→ **TEXT SECTION**:
┌──

Kindergarten Teacher: class, in a couple of weeks we're going to be getting a visit from... SANTA CLAUSE!
Five-year-old me: (in an aside to my buddy) you know, there's no such thing, right? That's baby stuff.
My buddy: (nods while internalizing the truth) huh. That makes so much make sense.
Rest of the class: *domino effect of whimpers leading to uproarious cacophony of wailing and gnashing of teeth*
Kindergarten Teacher: CLASS! Class. Listen to me. Of course it's not baby stuff. Listen. I'm 30 years old! And I STILL believe in Santa Clause.
Five-year-old me: Lady, there's no way (long pause) that you're 30 years old.
And off to the principal's office I went, again.
I consider myself incredibly fortunate to be missing the basic human wiring which feels compelled to go with a crowd, seek their affirmation and acceptance, vie for their approval, eat like them, think like them, live like them. As American health and fitness is acceleratingly degenerating, this personality trait has helped me a lot. It makes it a lot easier for me to be healthy, because I just don’t ever make food choices or lifestyle behavior choices based on popularity, fitting in, or what everyone else is doing. I realize that that’s counter to the social nature of humans, and so it’s very difficult for others to entertain this thinking.
But, I would challenge you, every time you’re starting to feel “weird” for making a “different” food choice or stress management choice (Ie - going to bed on time) or grown-up decision, that counterculture feeling is leading you in the right direction. The sideward glances you get for skipping ice cream or alcohol are confirmation that you are on the right path. The judgmental tone of friends and family when you stop eating bread is a powerful acknowledgment that you are working your way into an ever-increasingly small sliver of Americans who have decreased risk of cardiovascular disease, strokes, cancers, neurodegeneration, and other metabolic conditions.
There might’ve been a time where adhering to your tribe’s principles would’ve kept you alive longer. It once made sense. That is no more the case. It hasn’t been for a while in the modern world.
A lot of times people get hung up on their healthy lifestyle efforts, thinking, “why do I have to try so much harder than everyone else?” Or, they think how difficult it is to “stay strong” in a sea of “normal” behavior. Or, they get self-conscious about their own “weird” meals and activities. But, at least 88 percent of Americans aren’t metabolically healthy:
So... to what are your comparing yourself? The norms and averages of our culture are abysmal with regard to human health. Noticing that there is a gap between how you live and the generally-accepted lifestyle of others around you is precisely what you want.
I recognize that personally I have a hard time relating to this struggle. For a very long time I’ve been confused by people telling me about parties and holidays and weekends as a factor in their self-sabotage. Whereas I’m repulsed by beliefs or behaviors that gain momentum and popularity, most people feel incapable of exerting a vote on their personal behavior if the tide is going a certain direction. I see it in their politics, their career choices, their food choices, and so on. And when confronted by an opposing popular belief or behavior, they tend to get defensive, because it creates a feeling of rift in their social hope. They want to join others or win people over to their side so that they can feel balanced in their tribal setting again. I’m telling you that there’s a better way, where you don’t have to let everyone around you run your emotions and life decisions.

└──

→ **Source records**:

┌──

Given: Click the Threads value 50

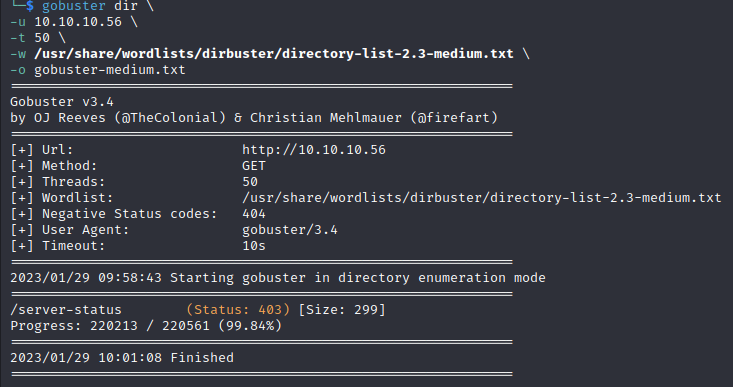Looking at the screenshot, I should pyautogui.click(x=250, y=182).
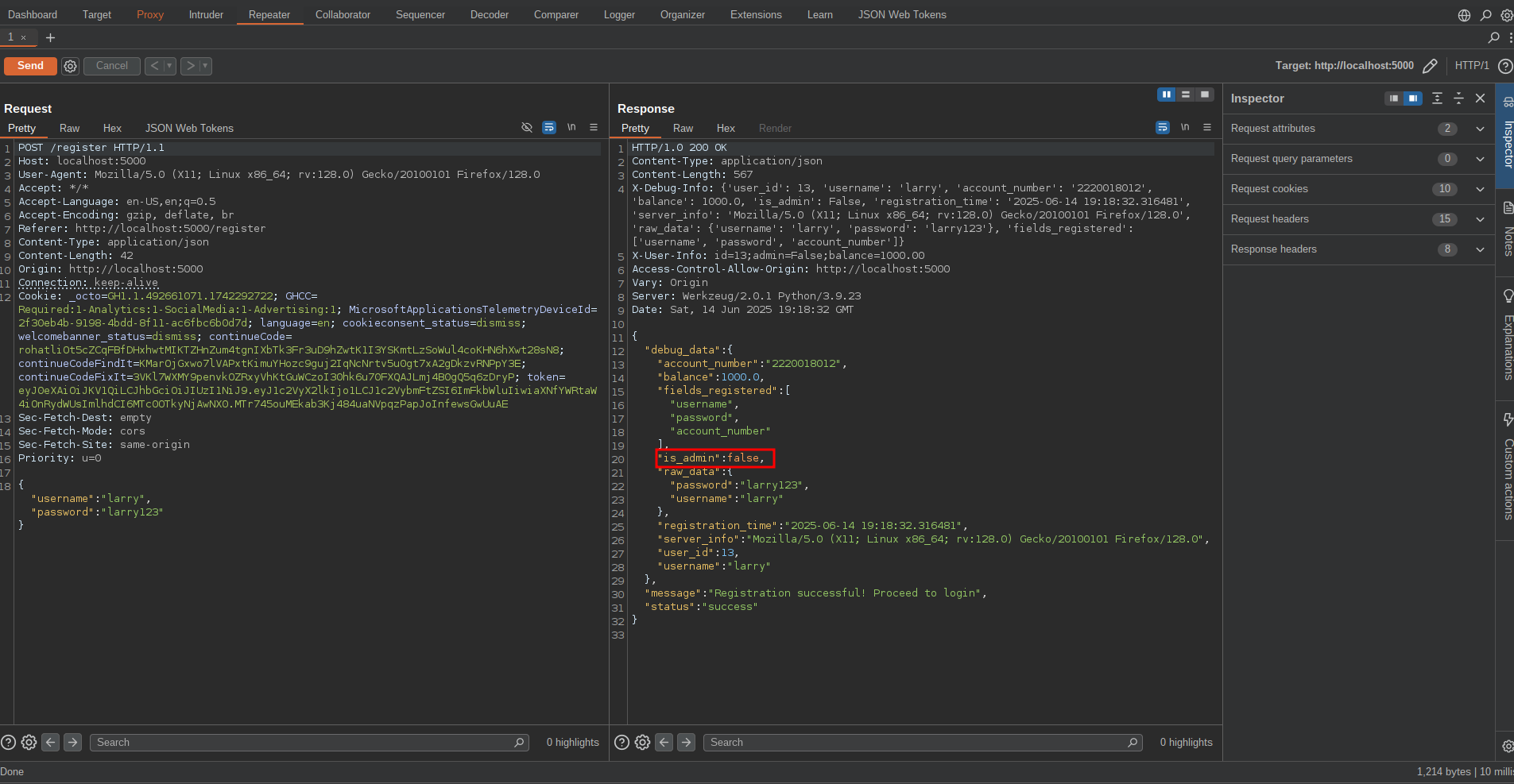The height and width of the screenshot is (784, 1514).
Task: Click the help icon below Response panel
Action: (x=621, y=742)
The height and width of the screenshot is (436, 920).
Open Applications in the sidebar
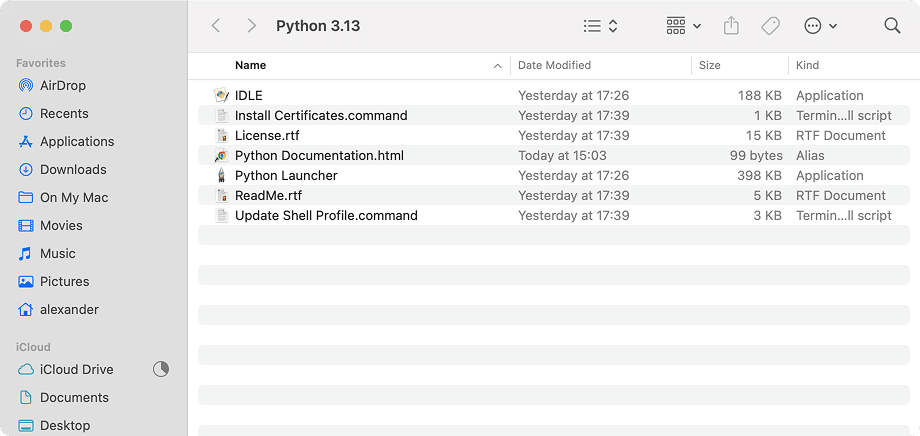point(77,142)
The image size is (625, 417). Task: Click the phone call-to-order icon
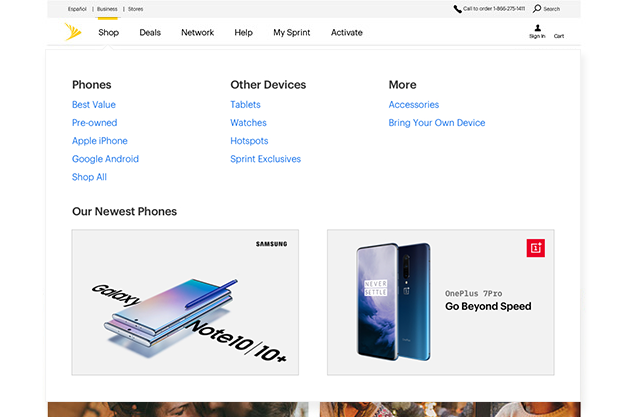(x=457, y=9)
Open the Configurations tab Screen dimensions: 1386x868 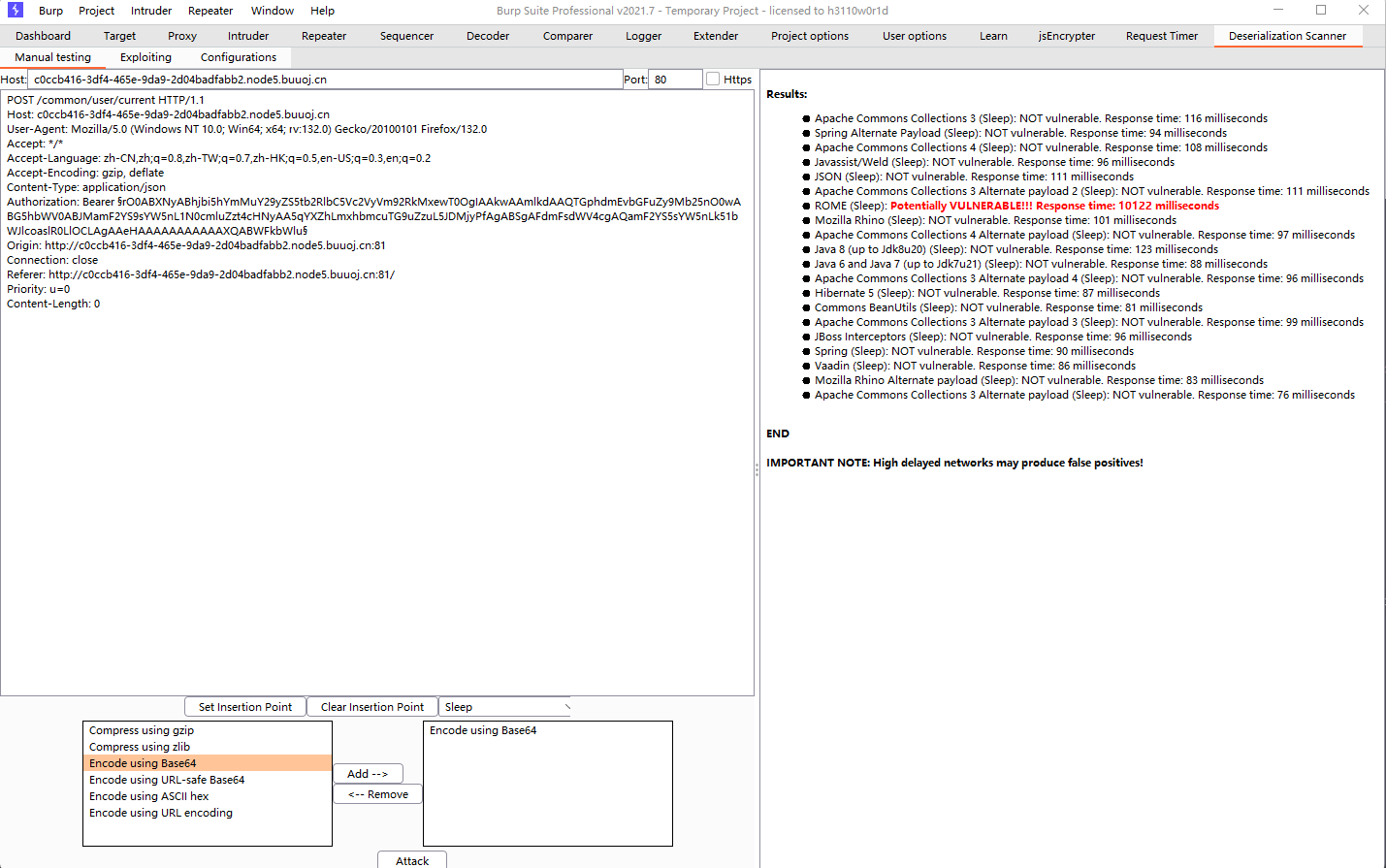pyautogui.click(x=238, y=57)
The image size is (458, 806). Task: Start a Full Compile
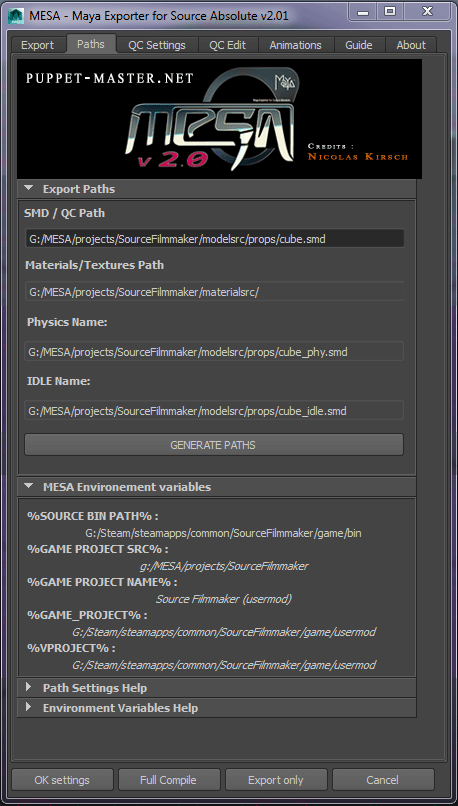[169, 780]
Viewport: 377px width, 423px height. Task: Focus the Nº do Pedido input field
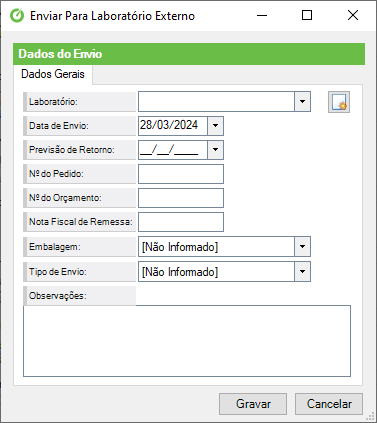tap(181, 174)
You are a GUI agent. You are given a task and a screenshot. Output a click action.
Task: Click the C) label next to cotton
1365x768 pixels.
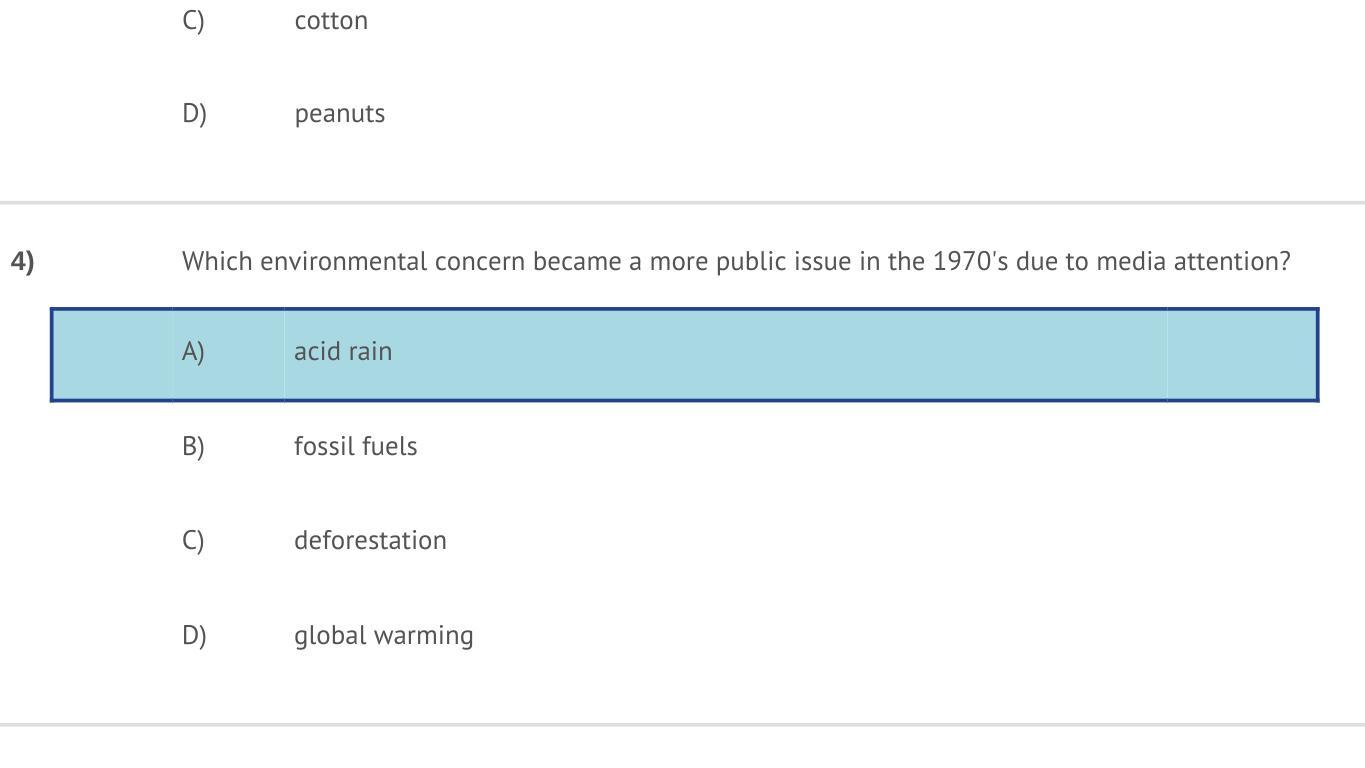(193, 21)
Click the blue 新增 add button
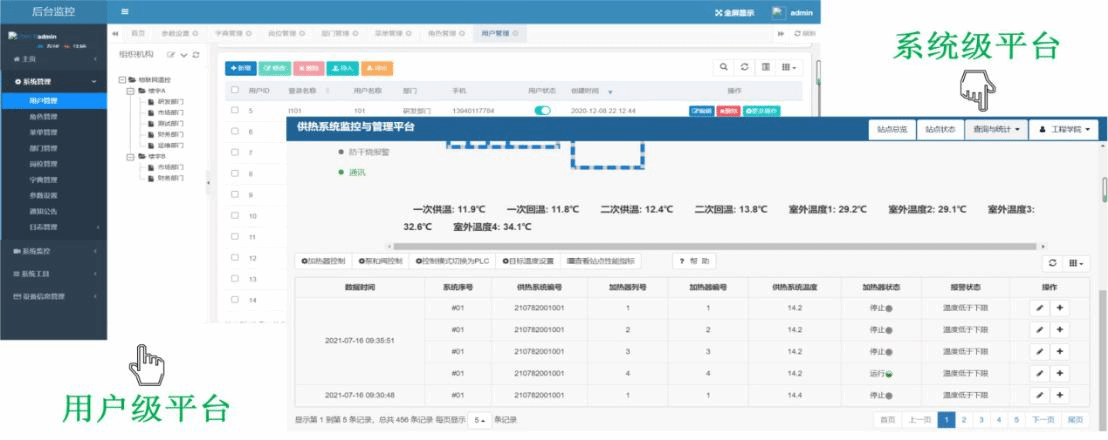The height and width of the screenshot is (440, 1108). 241,68
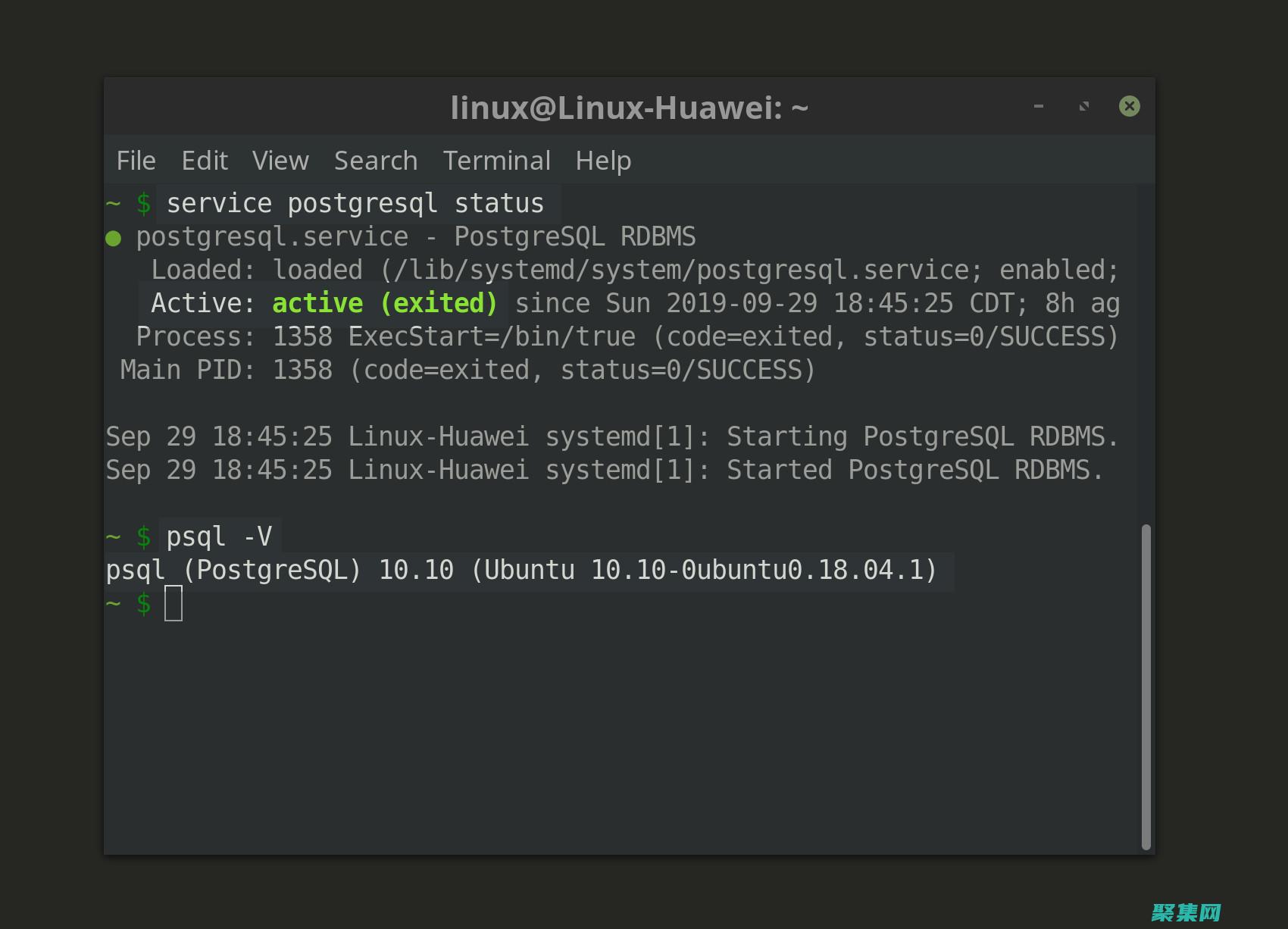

└──

→ **WHAT YOU SHOULD DO**: According to the text on resisting social pressure to stay healthy, at least what share of Americans are not metabolically healthy?

→ **TASK SOLUTION**: At least 88 percent